■ Aim
Revise the records starting with the line containing "Click the 活动管理 sidebar icon" and going on through the line containing "Action: (x=45, y=27)", changing "yellow" to "green" and leaving everything else the same. Give back only those lines.

___ Record set ___

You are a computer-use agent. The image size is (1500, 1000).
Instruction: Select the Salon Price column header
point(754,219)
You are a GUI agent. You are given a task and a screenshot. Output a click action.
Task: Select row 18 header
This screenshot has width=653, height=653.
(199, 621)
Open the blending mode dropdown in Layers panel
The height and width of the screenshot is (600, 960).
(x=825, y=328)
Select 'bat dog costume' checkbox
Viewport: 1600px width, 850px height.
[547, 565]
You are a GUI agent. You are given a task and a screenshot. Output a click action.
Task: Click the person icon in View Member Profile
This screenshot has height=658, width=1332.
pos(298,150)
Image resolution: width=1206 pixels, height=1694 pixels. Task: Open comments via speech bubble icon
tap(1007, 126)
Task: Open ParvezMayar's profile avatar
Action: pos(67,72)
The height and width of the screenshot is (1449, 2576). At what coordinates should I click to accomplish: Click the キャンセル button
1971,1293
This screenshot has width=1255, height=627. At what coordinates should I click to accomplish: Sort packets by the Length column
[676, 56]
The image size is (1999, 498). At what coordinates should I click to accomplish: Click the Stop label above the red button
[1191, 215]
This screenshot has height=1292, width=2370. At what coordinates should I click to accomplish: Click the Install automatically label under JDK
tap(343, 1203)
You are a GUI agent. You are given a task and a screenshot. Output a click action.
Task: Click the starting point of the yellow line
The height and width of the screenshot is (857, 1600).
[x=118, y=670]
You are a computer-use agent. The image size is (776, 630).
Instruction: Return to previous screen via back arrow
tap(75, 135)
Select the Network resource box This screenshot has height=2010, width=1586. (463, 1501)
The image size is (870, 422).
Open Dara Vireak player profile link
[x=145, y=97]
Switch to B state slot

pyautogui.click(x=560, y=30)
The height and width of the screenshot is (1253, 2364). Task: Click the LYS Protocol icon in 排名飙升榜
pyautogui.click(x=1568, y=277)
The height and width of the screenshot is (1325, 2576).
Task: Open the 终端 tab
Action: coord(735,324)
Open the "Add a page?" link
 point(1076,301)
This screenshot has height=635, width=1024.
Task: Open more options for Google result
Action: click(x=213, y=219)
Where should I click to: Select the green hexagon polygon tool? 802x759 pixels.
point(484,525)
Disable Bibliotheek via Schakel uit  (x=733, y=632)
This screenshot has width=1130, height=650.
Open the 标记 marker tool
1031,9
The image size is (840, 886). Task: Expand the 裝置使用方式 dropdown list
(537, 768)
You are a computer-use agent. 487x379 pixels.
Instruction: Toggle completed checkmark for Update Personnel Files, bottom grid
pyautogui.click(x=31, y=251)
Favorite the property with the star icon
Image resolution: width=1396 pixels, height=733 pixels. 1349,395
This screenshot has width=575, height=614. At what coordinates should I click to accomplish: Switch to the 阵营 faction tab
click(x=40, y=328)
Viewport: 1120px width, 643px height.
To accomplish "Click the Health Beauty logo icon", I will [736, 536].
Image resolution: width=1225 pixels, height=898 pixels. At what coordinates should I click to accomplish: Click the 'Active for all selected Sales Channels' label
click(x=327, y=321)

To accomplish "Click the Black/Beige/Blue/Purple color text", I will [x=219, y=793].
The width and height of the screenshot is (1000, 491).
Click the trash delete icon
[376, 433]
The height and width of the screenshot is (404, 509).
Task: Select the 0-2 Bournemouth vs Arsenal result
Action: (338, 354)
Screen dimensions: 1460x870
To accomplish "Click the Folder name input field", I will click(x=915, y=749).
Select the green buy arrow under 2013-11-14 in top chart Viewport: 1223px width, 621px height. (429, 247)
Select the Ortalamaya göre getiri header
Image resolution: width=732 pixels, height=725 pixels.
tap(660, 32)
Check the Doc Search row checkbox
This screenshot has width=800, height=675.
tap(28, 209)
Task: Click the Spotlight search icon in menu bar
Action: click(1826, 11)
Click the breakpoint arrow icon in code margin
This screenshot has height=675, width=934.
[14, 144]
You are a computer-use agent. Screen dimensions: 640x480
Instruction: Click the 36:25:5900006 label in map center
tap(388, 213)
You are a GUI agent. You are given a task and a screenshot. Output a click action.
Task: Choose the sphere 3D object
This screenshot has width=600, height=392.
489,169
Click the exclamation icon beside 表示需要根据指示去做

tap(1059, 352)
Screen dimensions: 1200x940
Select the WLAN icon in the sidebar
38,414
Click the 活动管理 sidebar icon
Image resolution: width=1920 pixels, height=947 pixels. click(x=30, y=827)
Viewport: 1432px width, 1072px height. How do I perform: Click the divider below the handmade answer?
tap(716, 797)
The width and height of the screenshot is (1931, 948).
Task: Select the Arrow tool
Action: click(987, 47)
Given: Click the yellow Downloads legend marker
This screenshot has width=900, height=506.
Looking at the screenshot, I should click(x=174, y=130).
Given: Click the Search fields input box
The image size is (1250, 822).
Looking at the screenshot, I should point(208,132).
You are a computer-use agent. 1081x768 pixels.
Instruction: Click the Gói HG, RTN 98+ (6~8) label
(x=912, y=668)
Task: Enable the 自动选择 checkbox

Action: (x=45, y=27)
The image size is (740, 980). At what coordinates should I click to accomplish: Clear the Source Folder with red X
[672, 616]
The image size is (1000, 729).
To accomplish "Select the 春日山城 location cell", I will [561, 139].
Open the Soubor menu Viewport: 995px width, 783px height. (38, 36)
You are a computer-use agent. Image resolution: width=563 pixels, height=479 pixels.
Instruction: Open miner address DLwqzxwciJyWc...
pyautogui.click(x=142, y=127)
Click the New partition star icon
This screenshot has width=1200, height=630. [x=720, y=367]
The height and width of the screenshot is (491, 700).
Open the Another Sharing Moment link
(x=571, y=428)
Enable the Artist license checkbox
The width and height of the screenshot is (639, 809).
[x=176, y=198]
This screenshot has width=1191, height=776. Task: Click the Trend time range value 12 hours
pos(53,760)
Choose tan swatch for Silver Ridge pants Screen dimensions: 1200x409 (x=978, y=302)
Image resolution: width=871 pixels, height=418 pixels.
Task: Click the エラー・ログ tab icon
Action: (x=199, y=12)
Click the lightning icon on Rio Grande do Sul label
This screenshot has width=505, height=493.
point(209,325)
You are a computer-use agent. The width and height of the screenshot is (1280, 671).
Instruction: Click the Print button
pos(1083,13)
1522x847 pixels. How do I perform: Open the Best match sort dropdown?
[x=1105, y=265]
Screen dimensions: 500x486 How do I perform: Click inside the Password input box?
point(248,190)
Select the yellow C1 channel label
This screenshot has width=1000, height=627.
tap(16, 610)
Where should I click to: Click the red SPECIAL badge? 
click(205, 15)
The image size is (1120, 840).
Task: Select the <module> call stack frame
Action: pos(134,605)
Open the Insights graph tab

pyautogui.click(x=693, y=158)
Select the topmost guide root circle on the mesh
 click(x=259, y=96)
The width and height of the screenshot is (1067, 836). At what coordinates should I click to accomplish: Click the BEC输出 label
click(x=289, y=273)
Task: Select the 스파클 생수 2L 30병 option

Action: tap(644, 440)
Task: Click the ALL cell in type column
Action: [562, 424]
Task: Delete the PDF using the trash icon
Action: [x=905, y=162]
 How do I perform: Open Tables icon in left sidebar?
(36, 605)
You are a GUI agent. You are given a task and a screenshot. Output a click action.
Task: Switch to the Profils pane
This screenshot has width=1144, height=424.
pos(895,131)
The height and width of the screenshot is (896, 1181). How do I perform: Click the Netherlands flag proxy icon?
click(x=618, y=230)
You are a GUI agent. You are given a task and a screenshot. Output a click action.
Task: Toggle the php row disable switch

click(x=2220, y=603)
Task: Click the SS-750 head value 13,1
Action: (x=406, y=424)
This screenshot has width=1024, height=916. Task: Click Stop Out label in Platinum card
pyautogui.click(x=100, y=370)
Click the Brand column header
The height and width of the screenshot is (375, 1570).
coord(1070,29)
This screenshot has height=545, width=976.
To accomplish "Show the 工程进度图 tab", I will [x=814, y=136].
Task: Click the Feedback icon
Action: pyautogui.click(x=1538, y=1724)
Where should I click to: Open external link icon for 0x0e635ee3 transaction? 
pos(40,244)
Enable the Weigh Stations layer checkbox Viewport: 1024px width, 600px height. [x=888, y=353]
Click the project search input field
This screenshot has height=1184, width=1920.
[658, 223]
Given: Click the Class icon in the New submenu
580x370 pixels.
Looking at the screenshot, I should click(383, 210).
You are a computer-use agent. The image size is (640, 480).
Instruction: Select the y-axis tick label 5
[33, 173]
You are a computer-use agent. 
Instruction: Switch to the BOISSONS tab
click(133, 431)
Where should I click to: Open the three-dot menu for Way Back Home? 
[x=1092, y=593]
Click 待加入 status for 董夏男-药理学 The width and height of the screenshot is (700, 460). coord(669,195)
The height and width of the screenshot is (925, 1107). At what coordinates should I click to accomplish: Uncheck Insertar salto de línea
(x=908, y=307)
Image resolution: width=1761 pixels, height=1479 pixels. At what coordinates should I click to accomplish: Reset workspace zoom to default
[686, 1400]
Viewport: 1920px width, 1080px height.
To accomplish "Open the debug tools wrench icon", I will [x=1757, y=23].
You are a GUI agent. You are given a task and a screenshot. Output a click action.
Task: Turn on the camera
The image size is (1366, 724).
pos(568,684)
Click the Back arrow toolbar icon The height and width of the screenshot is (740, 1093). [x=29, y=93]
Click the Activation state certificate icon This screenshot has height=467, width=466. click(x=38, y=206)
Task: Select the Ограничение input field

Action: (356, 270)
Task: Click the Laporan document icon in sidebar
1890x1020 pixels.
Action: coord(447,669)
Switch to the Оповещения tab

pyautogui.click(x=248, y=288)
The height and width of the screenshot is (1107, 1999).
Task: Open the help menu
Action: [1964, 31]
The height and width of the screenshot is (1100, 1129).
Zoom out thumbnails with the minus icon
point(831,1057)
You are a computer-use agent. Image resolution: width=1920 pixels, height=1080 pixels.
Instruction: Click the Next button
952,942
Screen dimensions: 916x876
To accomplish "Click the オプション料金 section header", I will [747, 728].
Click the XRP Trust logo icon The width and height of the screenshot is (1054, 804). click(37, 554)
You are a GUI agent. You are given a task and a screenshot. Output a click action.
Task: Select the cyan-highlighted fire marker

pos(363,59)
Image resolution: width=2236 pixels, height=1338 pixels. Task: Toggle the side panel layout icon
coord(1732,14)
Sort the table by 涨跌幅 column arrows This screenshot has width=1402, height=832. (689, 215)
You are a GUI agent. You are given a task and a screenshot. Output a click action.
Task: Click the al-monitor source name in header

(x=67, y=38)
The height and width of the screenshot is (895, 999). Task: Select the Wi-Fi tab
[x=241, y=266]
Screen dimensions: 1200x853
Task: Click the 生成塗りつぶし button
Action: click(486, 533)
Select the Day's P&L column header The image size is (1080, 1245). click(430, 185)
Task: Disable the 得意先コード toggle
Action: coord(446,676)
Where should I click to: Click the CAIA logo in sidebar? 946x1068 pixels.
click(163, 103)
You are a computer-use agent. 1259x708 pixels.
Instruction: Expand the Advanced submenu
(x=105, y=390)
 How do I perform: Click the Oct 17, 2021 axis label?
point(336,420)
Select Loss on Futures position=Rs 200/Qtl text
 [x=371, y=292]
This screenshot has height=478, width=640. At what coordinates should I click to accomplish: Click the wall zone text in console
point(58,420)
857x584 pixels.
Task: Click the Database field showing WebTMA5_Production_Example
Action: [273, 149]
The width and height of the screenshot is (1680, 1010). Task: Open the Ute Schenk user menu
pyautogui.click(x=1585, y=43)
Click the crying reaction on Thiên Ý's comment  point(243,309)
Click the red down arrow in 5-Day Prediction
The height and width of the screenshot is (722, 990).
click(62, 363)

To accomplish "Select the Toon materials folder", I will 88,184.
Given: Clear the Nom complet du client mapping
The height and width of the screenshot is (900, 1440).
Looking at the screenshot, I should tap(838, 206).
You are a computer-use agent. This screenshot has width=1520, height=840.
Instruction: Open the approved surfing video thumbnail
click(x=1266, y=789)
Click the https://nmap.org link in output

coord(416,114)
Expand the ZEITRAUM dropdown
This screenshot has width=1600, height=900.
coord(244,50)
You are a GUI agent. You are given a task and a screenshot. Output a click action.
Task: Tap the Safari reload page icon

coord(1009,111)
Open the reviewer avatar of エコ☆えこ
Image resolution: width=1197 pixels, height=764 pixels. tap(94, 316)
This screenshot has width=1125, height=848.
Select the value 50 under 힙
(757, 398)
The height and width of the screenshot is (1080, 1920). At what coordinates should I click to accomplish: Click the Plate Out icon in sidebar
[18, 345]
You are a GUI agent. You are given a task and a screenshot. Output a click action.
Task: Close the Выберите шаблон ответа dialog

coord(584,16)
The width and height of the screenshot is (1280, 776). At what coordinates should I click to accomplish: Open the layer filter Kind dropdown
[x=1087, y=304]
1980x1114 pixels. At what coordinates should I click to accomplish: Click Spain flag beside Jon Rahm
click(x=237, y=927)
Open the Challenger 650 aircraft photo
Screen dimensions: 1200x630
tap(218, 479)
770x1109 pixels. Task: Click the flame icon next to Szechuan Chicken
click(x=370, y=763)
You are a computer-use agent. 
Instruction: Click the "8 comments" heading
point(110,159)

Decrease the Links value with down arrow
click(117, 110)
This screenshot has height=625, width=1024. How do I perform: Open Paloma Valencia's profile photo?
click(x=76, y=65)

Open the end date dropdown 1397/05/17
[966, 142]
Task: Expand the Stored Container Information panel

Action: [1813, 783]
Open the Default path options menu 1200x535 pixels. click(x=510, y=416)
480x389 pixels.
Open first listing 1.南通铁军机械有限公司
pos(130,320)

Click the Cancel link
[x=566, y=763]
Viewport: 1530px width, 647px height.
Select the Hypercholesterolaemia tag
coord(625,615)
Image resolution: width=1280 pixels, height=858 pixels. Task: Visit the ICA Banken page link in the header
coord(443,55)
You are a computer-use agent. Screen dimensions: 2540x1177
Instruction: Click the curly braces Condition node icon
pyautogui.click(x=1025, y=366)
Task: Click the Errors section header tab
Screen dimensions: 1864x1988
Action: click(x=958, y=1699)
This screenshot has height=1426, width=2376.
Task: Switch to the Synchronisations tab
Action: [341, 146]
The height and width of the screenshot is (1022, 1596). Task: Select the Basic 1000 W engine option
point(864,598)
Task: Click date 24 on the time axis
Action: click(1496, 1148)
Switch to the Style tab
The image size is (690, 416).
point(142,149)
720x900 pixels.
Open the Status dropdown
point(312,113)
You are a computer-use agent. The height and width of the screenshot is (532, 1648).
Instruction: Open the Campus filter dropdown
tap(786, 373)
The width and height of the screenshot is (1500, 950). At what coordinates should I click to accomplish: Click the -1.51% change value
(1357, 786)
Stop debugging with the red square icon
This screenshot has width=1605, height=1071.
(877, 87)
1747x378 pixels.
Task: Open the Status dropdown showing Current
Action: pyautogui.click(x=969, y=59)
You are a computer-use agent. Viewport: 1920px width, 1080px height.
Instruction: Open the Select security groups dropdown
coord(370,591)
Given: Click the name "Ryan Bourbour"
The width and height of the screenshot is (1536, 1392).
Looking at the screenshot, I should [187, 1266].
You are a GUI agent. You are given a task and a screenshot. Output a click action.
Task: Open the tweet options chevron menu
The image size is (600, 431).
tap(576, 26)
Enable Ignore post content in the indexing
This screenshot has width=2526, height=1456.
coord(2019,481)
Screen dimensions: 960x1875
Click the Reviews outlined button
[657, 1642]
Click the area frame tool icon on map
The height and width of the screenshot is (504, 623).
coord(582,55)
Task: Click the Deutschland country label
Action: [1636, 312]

___

■ Expected output
Click the 活动管理 sidebar icon
Image resolution: width=1920 pixels, height=947 pixels. click(x=30, y=827)
Viewport: 1432px width, 1072px height. How do I perform: Click the divider below the handmade answer?
tap(716, 797)
The width and height of the screenshot is (1931, 948).
Task: Select the Arrow tool
Action: click(987, 47)
Given: Click the green Downloads legend marker
This screenshot has width=900, height=506.
Looking at the screenshot, I should click(x=174, y=130).
Given: Click the Search fields input box
The image size is (1250, 822).
Looking at the screenshot, I should point(208,132).
You are a computer-use agent. 1081x768 pixels.
Instruction: Click the Gói HG, RTN 98+ (6~8) label
(x=912, y=668)
Task: Enable the 自动选择 checkbox

Action: (x=45, y=27)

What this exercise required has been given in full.